### Data for this exercise
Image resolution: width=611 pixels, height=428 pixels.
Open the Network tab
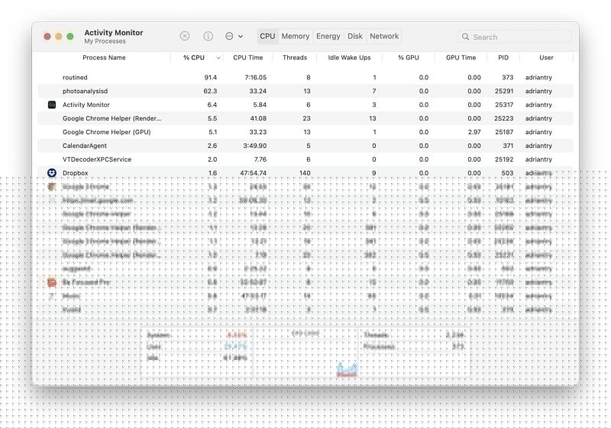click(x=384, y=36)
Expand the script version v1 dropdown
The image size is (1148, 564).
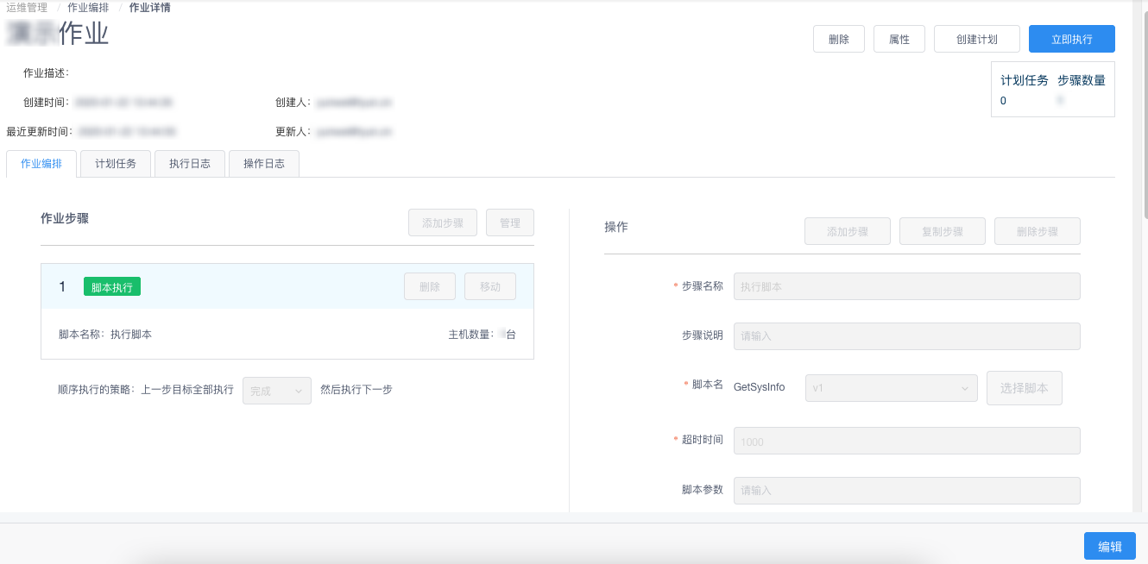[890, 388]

---

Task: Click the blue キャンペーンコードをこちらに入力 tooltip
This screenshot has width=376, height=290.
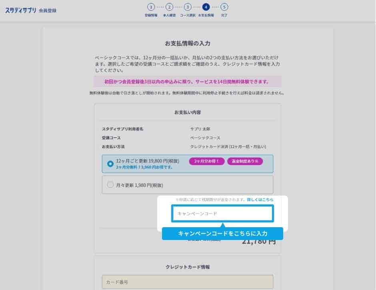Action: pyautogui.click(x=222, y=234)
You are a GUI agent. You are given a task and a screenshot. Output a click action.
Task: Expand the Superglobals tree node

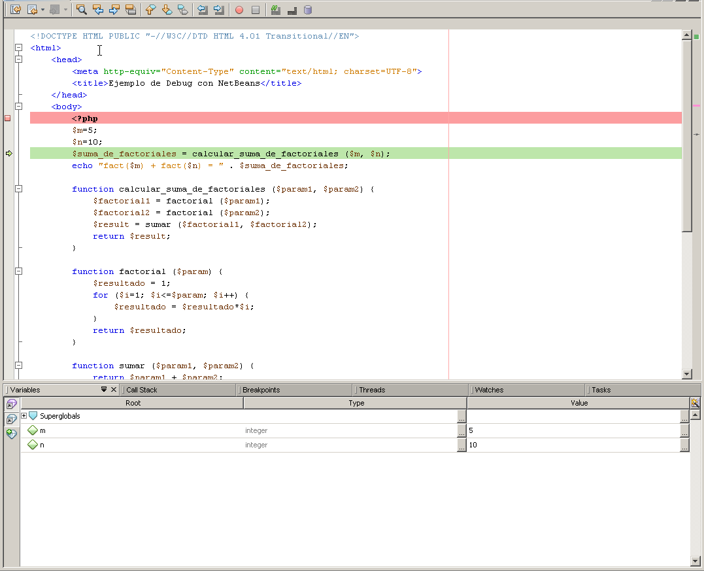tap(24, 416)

* * *

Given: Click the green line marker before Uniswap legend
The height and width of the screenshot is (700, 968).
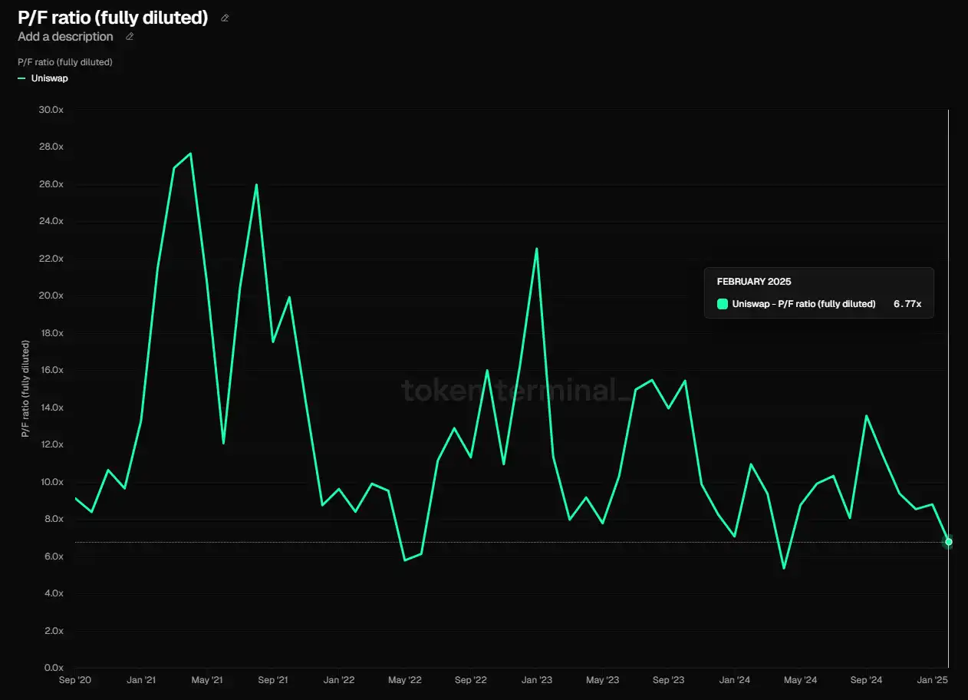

### Stated goal
Report every line above that contains the string "screenshot".

### Result of this exercise
This screenshot has width=376, height=290.
You are a GUI agent. You are given a task and a screenshot. Output a click action.
The height and width of the screenshot is (700, 968).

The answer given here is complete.